Remnants of ego dance around him. Caution is often ego. Ego plays on his fears. He can let his fears go. My beloved son has built many dams, and now he can push them down.

“Out, old dams, out. I don’t need you anymore. I may have needed you once, but I don’t now. Now, you are just in my way. I kick you down now. You are to leave. I declare myself free of you once and for all.

“You are not to block my passage to God, nor are you to block my perceived awayness from all God would give me.

“I forgo all my intellect in my approach to God. I forgo my attachment to the past. Ego, you represent My past, and I am done with the past. I am my own man now. I always thought I was, but now I know I have been fear’s tail, and you, ego, have been wagging my tail.

“I can trust in love from wherever it comes just as I love my beautiful dogs.

“I am a man who loves deeply. I fear no man, no woman. I am done with holding. I am done with holding myself back. I am my own friend now, and I take myself places.

“I give my heart to You, God, and I will step out from the barracks I have put around myself.

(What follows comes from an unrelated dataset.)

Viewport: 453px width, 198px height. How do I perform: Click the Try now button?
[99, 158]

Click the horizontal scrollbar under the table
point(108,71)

What will You have me do, God?

“I bare my heart to You, and ask for nothing, and accept all that You give, for I am your beloved Son made in your image.

“Of what can I be afraid – You?

“I love You, God. I will speak my love for You. I will write down all my love for You. I have been storing it up, and now I unleash My love to You.

“You are the God of my heart and the God of the Universe.

“What have I been waiting for? What am I waiting for – Christmas?

“You are here right now in my heart, and I thank You on my knees for Your love, that You made me for all the experiences I have had that had led me all the way to You. Not part way, all the way.

“I no longer hold back. I greet You forthwith. I reach my hand out to You, God, and I give it to You.

“Take me where You will. Take me with You wherever You go. I hold You firmly, and I thank You, love You, and bless who I am. I do all this in Your Name, God, my God, my God of love, stationed in my heart, stationed for all to see.

“I am yours.

“You are mine.

“We are forever One.

“One, the Father.

“One, the Son.”

And now I, God, bless Charles O. And now may he know how blessed and beautiful he is. I see well. I love well. And so does Charles, My beautiful beautiful Son of Love.

Tell him I am taking care of him always, deeply, joyfully.

Love, God

Posted by Gloria on March 15th, 2010 under these topics
Personal Development, Heaven Letters, Godwriting Workshops, Godwriting Journal

Post Discussion

7 Replies

Reply from Chuck Gebhardt on March 15, 2010

It is such a gift to us for Charles to share his message here. I am being directly addressed here, through him. Words I need to hear and words I am deeply appreciative of. Thank you Charles, Gloria, the Heavenletters team and all you Godwriters out there who share your/our divine messages for us.

Reply from Jochen on March 15, 2010

Nice, Chuck, you are telling it in the exact words I would be using, adding only “and afraid” after “appreciative”. Thanks, Charles and everyone. This is worth something.

Reply from Berit on March 15, 2010

Thanks for sharing this gem ! there is so much that speaks to my heart, I totally join Chuck’s words.
thank you !!! infinite love to all.

Reply from Jochen on March 16, 2010

(This may not be the right place to make a personal comment, but since my thoughts are stimulated by this message to Charles, I don’t know where else to put them.)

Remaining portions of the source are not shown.